By Jennie Englund, M.S. Ed.
Web Exclusive, November 20, 2006
As I join other Americans pouring out thanks over mashed potatoes and pumpkin pie, I consider this question: does money buy happiness? My answer, based on experience, is a resounding “no.” In fact, I treasure my little family’s state of less-than-desirable money matters—it is a unique and absolute blessing, for which I am truly grateful.
In the wake of my resignation from teaching to be a stay-home mom, there has, of course, been a great sacrifice—the illustrious financial one. But our family has reaped more than the benefits of constancy and routine that my being at home offers. Many gifts have emerged in unexpected places. As a result of a (substantially) reduced income, appreciation has been garnered, our family has spent more quality time together, the environment has been spared, and even our health has improved.
The most surprising reward for our family’s destitution has been the growth of our collective gratitude. We have become conscientious of how truly fortunate we are, of how so many of the world’s people have less resources, and of how much we really do have. Our own American suburb is home to a neighboring family who struggles daily to cover the basics. So we share the little we can, promoting peace and kindness among school peers and via food drives. Any child who visits our home is treated to a healthy meal. We use every bit of food in the fridge and cupboards, mindful of the undernourished. Every day becomes an opportunity for thanks, not only those few hours at the end of November.
Because we don’t have the spare cash to spend on entertainment, much of our time is now enjoyed at home. The plug has been pulled on cable television, avoiding the intrusion of greed, violence, and poor family values. Keeping our children home and out of costly, competitive sports and other after-school activities has become a priority; imaginations have blossomed. A six year-old’s directing debut of “Jack and the Beanstalk” is embraced amusement. Music is played. Nature is nurtured: we grow, harvest, and share fruit, veggies and herbs. We talk, draw, bake special treats together, and cherish each other’s company. We laugh. Sometimes we cry.
Our outings include visiting the library instead of buying new toys, developing the love of reading instead of inviting unwanted consumerism. One hundred books each week for eight years have been checked out (and unbelievably, only one has been lost) among our five accounts. We patronize no- or low-cost community events and institutions, partaking in cultural festivities, history, and science: a Chinese New Year poster contest, sugar-skull making for the Mexican Days of the Dead, a gratis dress rehearsal of a locally-performed Motown musical, bug collecting and identifying through a university extension program—all free! And of course, we take advantage of the plethora of parks. In essence, our dwindling income has strengthened our ties to our community.
If thankfulness and increased family time aren’t reasons enough to find the joys in forced resourcefulness, respect for the earth could be another. Our largest contribution to a cleaner planet is the amount of walking we do, sparing the environment automobile pollutants. A favorite contest is the number of consecutive days the van stays in the driveway. “Free public transportation” translates to “fun bus ride” in kid-lingo. When we must drive, errands are combined, exercising efficiency.

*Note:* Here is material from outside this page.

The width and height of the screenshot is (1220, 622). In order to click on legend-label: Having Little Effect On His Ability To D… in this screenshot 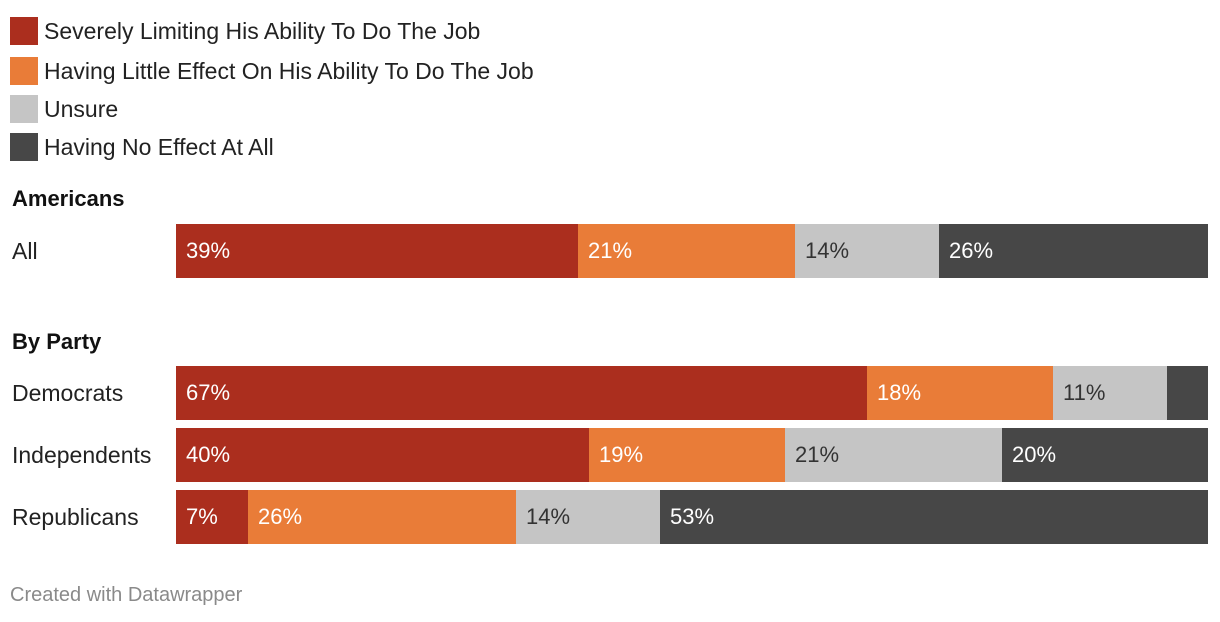, I will do `click(289, 70)`.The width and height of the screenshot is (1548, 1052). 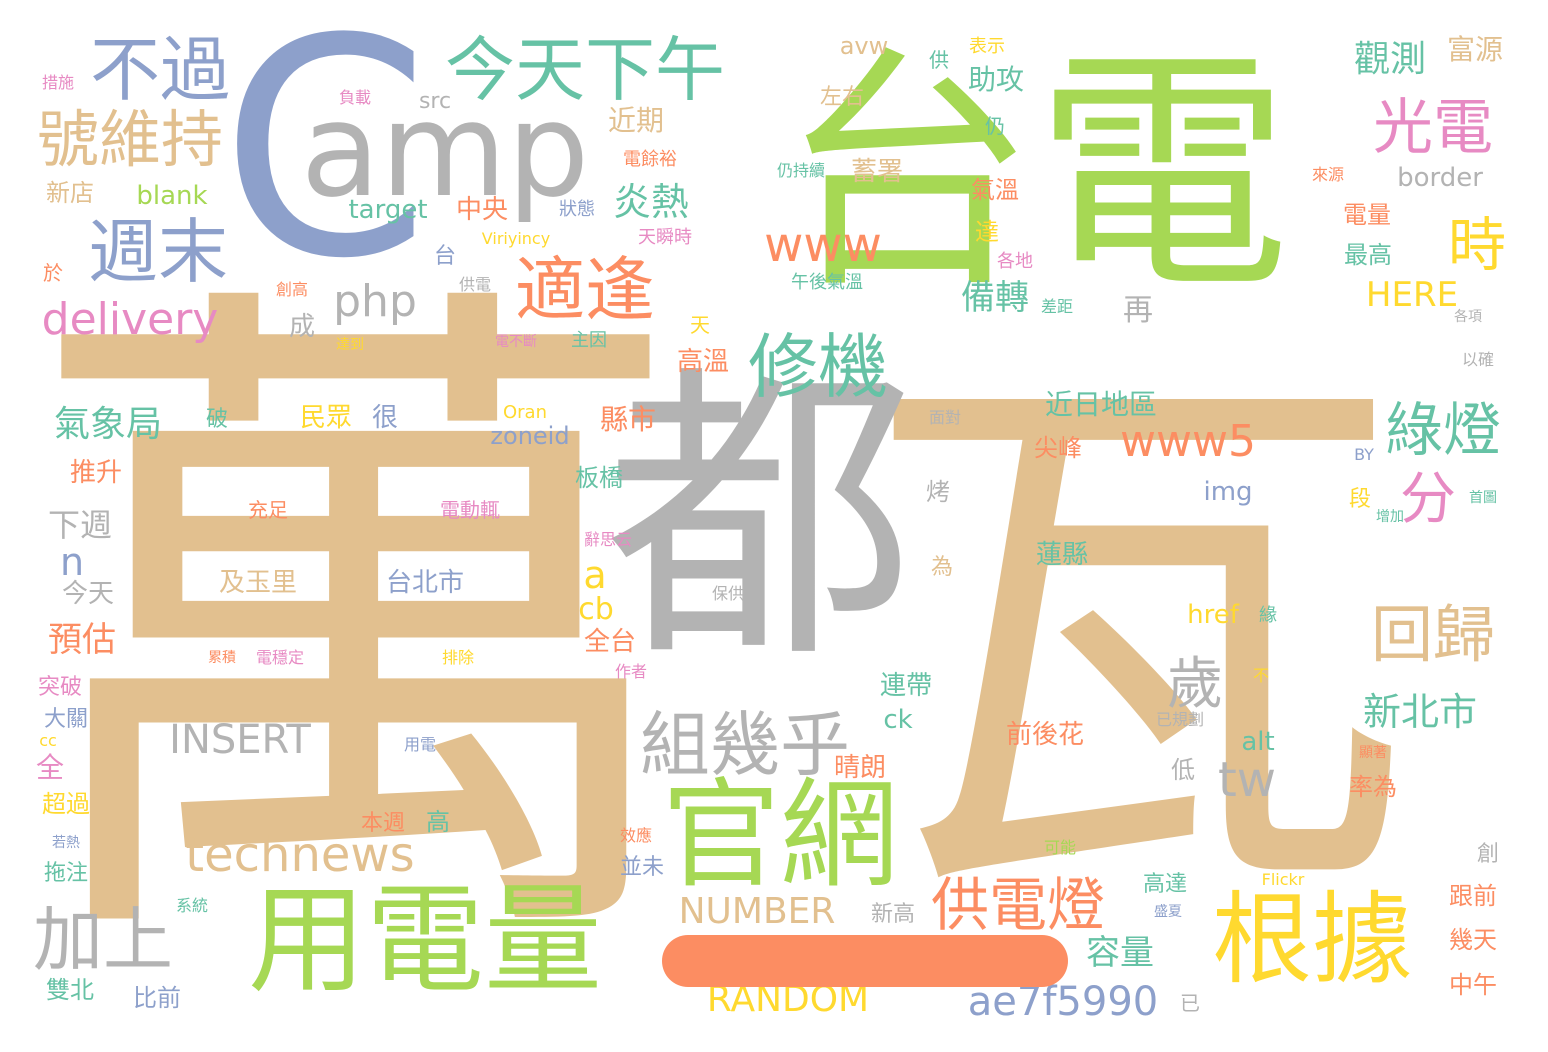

At home, everything possible is recycled. We re-use containers, reducing landfill. Clothes and shoes are mended instead of replaced. Local, well-crafted wares are purchased whenever possible. Consumable resources are used prudently. Buying in bulk not only saves money, but lessens garbage truck emissions and disregards advertising. Being attentive to doing less laundry conserves water, energy, and detergent (not to mention, humdrum household chores). Cleaning agents are used sparingly, diminishing pollutants, waste, and health risks.

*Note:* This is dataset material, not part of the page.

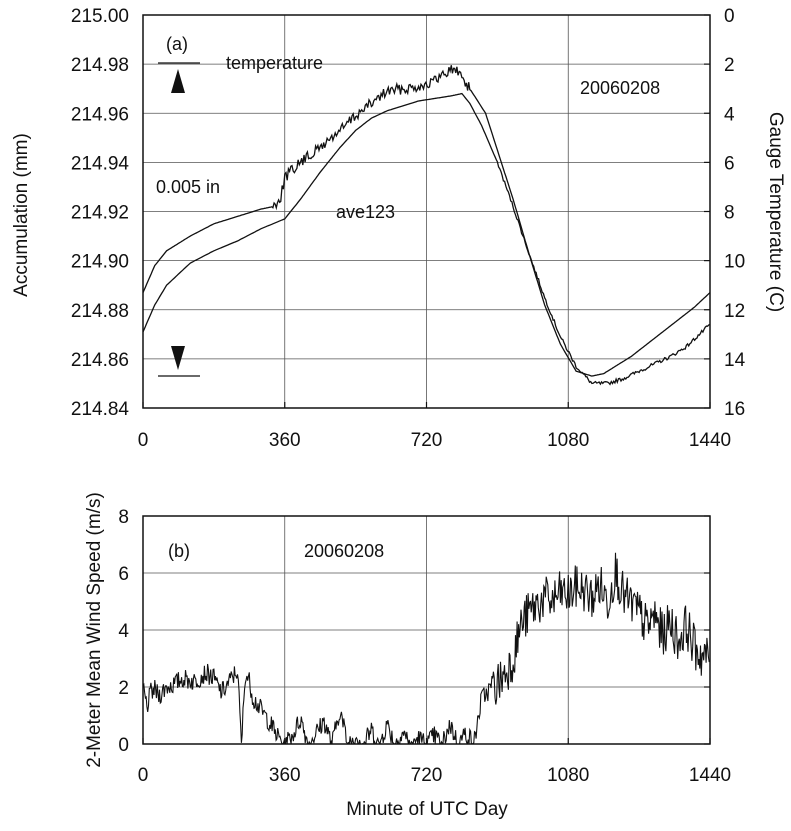 The height and width of the screenshot is (831, 791). What do you see at coordinates (100, 16) in the screenshot?
I see `panel-a-y-tick-label: 215.00` at bounding box center [100, 16].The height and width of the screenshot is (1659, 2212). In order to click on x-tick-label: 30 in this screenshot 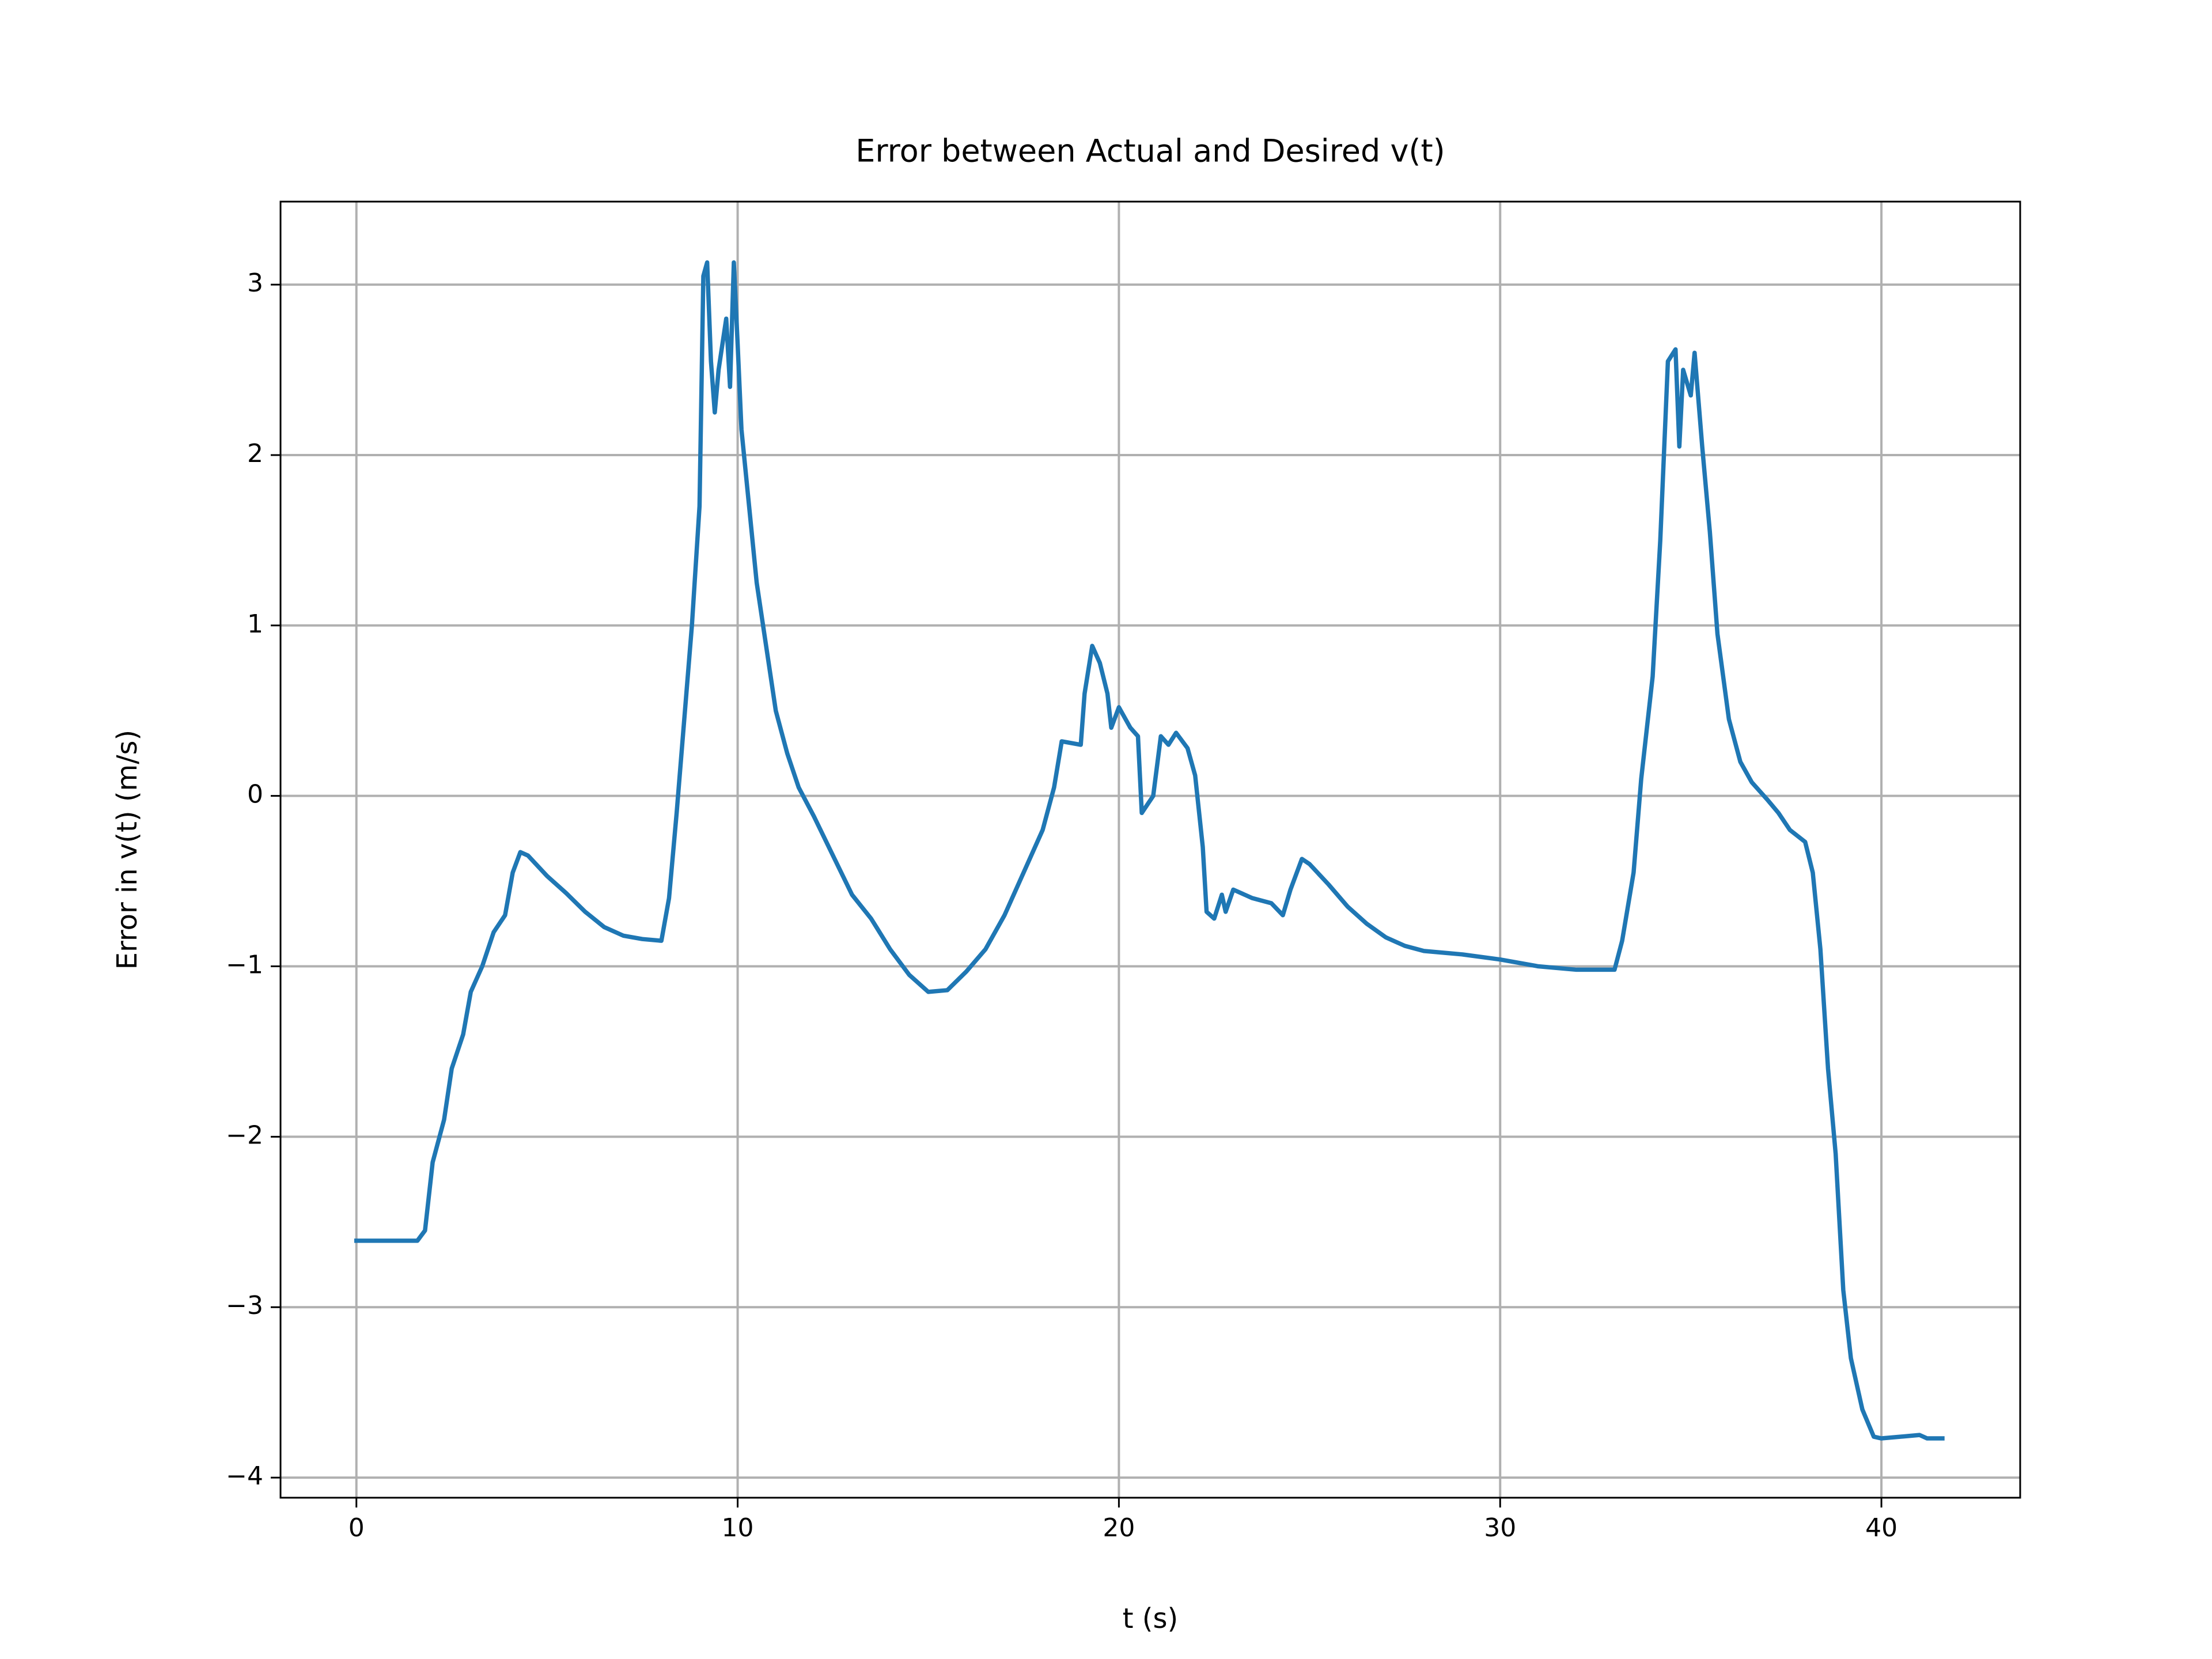, I will do `click(1500, 1528)`.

And what is the overall effect of income reduction on this family’s health? Amazingly, a tighter budget has compelled us into becoming healthier people. Outside recreation, walking, and gardening have increased. Fast-food is completely out; we’ve swapped wasteful, high-fat, and high-sugar meals with fresh, home-made ones. Vitamin and fiber-packed fruits, vegetables, and beans have replaced previous meat consumption, decreasing health risks. Our medical costs have been noticeably cut, lessening the impact on an overburdened system. By simply thinking more and using less, this family has made a slight but palpable influence on the world.
And although our finances are presently stretched, my husband and I still understand that options do exist. We choose to live the life we do and are empowered by that decision. I could return to the workforce, trading these small, impoverished years for cable television, fast-food dinners, and a new S.U.V.
But I’ll pass.
Instead, I’ll spend my days making recycled-paper dolls with my kids. I’ll celebrate the idea that happiness isn’t bought. It is sought. And found.
Jennie Englund, M.S. Ed, is a writer, educator, and former editor. She resides in Ashland, Oregon, with her husband, Dave, and their three charming children: Dominic (8), Daney (7), and Rees (5).